La parte centrale della serata è però tutta di Silvia Colasanti (di cui già nel novembre 2009 laVerdi aveva ospitato il Canto d’Atropo per violino ed orchestra): si tratta di una giovane compositrice di cui siamo i primi in assoluto ad ascoltare – roba da raccontare ai nipotini! – il Concerto per violoncello. Il quale ha ben due sponsor: l’Orchestra Verdi, che lo ha commissionato, e il solista lituano David Geringas, classe 1946, che ne è stato l’ispiratore.

Cosa racconteremo ai nipotini? Per metterli a loro agio potremo pontificare che …il linguaggio possiede un’innegabile inclinazione eidetica… con un carattere ipotipico… e plasticità iconiche… di iconicità sonora… che aggiunge un nuovo lessema… che rammemora gli elementi figurali… con un moderato ductus agogico (strasmile!… e grazie a Guido Barbieri, mannaggia  a lui, e a ciò che ha scritto sul programma di sala!)  

A parte le battute, un pezzo assolutamente digeribile, segno che i vari Stockhausen e Cage non hanno poi fatto danni irrimediabili alla nostra civiltà musicale (!)

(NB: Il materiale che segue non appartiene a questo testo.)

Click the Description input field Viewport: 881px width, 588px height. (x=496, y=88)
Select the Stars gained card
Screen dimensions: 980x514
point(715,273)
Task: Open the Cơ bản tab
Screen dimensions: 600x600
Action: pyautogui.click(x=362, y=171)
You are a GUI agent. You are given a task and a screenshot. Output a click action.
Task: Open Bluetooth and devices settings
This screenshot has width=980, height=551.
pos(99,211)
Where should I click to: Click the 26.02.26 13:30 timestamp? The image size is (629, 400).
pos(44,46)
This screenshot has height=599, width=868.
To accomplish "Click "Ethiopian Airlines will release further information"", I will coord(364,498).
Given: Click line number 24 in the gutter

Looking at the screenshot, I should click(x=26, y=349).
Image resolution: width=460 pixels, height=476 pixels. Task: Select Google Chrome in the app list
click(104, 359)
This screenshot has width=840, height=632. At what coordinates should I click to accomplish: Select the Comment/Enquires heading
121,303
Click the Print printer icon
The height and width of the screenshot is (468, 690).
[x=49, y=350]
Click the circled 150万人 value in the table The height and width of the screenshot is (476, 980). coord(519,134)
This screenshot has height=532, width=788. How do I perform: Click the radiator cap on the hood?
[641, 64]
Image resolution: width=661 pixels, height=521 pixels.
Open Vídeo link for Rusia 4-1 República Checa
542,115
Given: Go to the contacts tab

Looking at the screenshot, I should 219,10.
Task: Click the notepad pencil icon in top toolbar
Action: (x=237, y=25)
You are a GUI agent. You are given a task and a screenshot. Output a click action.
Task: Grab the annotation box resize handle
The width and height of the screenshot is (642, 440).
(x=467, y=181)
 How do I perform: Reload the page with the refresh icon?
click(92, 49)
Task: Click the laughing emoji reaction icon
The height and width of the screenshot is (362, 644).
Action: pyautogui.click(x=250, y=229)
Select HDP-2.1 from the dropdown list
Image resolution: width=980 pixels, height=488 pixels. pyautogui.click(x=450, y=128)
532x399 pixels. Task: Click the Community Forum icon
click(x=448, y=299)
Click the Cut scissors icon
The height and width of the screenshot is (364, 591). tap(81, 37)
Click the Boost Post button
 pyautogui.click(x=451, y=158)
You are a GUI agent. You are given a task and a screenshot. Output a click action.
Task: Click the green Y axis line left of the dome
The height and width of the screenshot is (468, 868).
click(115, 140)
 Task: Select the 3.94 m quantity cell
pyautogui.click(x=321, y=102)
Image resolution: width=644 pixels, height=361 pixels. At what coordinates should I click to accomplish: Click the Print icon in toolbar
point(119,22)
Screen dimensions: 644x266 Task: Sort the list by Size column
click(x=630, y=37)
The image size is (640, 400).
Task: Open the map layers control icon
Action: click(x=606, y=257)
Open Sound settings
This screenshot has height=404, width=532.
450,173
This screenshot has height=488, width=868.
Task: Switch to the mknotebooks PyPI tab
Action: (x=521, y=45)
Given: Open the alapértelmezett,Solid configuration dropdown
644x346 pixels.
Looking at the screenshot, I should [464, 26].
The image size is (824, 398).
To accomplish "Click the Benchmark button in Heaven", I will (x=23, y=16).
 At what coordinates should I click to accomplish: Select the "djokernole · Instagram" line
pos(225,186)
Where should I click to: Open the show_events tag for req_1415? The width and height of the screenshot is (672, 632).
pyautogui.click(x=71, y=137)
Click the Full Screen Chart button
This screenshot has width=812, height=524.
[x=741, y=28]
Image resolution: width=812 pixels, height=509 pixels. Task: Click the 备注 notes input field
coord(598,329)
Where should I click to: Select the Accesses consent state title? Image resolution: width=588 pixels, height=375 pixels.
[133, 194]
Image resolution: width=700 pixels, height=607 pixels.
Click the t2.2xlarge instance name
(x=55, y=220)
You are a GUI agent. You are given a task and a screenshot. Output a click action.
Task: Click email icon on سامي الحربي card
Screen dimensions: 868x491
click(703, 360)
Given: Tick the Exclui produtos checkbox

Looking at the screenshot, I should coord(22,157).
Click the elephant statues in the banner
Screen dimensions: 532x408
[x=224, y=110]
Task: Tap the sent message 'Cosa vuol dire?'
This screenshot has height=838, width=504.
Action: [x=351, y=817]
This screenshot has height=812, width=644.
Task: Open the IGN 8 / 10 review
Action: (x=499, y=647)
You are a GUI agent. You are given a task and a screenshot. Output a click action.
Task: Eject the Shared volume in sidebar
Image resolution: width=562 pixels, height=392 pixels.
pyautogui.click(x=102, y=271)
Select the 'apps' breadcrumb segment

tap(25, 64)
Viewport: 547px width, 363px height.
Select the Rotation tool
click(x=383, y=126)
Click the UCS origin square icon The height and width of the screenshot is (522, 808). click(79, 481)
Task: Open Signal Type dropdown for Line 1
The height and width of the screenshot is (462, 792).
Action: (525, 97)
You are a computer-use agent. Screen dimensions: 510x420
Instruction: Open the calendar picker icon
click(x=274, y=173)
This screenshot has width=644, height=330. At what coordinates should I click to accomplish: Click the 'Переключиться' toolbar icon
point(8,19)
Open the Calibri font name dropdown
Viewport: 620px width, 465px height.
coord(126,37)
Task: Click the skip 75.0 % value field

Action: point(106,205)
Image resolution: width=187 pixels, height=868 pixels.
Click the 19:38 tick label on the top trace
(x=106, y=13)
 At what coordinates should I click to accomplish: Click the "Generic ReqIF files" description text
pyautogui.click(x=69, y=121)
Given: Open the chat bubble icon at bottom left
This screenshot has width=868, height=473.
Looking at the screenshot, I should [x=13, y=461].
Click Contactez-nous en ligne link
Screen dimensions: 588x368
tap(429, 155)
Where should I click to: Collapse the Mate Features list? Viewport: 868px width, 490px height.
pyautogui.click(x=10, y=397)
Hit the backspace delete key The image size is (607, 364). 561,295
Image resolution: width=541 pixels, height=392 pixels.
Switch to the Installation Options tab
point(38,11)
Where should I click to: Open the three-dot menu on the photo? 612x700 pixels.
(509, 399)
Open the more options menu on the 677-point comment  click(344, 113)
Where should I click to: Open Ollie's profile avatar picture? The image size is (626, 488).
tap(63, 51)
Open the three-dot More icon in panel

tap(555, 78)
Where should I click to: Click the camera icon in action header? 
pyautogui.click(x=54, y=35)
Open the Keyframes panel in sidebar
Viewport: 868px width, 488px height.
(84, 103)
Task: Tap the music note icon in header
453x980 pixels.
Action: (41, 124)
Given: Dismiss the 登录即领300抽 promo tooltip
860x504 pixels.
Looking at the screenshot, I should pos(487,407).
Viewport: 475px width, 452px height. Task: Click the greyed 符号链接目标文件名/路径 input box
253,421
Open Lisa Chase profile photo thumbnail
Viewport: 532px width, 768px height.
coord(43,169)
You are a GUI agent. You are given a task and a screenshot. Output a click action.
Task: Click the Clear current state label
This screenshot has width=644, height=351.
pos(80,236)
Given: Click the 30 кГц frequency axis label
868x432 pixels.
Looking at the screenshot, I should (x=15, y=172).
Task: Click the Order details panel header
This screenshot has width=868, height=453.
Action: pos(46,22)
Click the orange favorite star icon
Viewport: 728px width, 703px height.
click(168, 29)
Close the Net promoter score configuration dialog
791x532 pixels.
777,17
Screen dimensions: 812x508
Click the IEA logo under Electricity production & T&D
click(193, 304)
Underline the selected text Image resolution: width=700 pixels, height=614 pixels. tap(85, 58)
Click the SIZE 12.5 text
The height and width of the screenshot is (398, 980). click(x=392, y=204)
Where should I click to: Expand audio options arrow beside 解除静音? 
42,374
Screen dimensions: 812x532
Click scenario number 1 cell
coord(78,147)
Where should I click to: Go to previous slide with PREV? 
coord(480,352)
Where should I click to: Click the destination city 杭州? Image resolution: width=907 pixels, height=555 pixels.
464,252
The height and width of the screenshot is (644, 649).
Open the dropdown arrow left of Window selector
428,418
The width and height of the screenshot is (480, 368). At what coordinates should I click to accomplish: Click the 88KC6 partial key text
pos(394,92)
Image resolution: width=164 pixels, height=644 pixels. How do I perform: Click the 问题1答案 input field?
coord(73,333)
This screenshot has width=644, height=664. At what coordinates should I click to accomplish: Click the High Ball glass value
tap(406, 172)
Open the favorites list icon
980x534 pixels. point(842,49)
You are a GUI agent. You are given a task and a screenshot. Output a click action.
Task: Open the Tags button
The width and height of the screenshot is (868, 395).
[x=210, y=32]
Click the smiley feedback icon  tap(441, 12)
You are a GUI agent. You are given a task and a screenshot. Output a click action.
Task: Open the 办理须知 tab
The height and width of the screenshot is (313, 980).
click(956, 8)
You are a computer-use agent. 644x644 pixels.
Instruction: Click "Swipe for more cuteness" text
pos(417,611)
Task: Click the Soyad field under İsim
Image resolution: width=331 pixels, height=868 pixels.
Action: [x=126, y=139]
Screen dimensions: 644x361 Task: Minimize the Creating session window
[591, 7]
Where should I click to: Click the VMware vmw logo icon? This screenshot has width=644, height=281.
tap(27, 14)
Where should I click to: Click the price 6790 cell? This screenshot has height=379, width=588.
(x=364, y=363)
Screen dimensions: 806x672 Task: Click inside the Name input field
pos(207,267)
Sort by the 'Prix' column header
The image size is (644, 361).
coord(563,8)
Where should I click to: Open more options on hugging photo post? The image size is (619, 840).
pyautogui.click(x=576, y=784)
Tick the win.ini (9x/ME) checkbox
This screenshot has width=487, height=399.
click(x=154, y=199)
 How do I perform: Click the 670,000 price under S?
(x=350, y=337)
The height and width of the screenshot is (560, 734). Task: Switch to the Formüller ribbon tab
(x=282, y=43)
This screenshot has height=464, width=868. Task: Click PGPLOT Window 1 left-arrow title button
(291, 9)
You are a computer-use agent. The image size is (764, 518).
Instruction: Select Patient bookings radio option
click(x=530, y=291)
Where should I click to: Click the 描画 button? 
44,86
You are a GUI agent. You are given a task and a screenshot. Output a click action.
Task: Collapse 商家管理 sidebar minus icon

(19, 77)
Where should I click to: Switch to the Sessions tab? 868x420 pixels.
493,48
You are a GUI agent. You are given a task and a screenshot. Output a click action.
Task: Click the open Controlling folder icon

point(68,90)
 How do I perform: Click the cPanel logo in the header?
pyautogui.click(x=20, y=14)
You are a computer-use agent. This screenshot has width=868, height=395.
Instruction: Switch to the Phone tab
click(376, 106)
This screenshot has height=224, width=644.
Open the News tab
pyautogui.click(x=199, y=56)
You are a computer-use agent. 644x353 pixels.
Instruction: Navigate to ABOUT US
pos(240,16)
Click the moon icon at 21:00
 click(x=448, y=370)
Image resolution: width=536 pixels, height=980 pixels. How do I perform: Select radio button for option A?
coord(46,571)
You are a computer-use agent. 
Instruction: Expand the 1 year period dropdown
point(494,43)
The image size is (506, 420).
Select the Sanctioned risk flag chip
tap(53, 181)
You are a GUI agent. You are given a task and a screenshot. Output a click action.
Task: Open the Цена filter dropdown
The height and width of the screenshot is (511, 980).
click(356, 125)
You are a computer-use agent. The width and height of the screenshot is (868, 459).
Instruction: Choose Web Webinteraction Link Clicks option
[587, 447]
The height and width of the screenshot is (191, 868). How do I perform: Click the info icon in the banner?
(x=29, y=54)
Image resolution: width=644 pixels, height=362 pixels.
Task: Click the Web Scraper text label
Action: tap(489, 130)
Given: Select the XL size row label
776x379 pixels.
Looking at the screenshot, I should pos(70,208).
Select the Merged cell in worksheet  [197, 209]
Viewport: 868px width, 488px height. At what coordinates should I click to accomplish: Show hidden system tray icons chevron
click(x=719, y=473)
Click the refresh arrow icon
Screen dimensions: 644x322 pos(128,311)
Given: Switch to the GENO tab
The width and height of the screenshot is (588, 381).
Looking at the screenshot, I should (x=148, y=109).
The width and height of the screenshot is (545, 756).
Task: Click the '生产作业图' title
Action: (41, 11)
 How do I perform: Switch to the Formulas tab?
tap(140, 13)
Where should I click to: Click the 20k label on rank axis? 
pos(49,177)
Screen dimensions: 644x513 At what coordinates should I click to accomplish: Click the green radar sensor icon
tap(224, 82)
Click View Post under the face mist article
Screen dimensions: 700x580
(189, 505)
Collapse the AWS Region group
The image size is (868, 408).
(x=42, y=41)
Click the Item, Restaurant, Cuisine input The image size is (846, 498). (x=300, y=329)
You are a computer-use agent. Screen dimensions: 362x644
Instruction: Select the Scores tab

Infine il pezzo forte della Prima di Brahms, già ascoltata qui dalla bacchetta di Zhang Xian poco più di un anno fa. L’orso uzbeko, che la dirige a memoria, deve per forza metterci del suo valore aggiunto (sennò che ci sta a fare su quel podio?) così si  inventa subito un insopportabile rallentando (da battuta 9) che avrà fatto rivoltare l’Autore nella tomba. Poi, sempre per distinguersi dall’anonima folla dei direttori, fa venire quasi sempre in primo piano anche ciò che dovrebbe stare in background, a fare da riempitivo. Nel Finale, l’Allegro non troppo, ma con brio assomiglia vagamente alla marcetta dei sette nani, tutti impettiti e rigidi come baccalà (smile!)

Insomma, come parodia non c’è male. Ma i professori mostrano di essere formidabili anche nel suonare le parodie! Così si meritano grandi ovazioni i vari Amatulli, Ciapponi, Mologni, Stocco, Magnani, Santaniello e Grigolato. Quanto al simpatico Aziz, temo che Brahms lo stia rincorrendo per chiedergli i danni (e ri-smile!)

Prossimamente protagonisti l’arpa, serenate e commiati.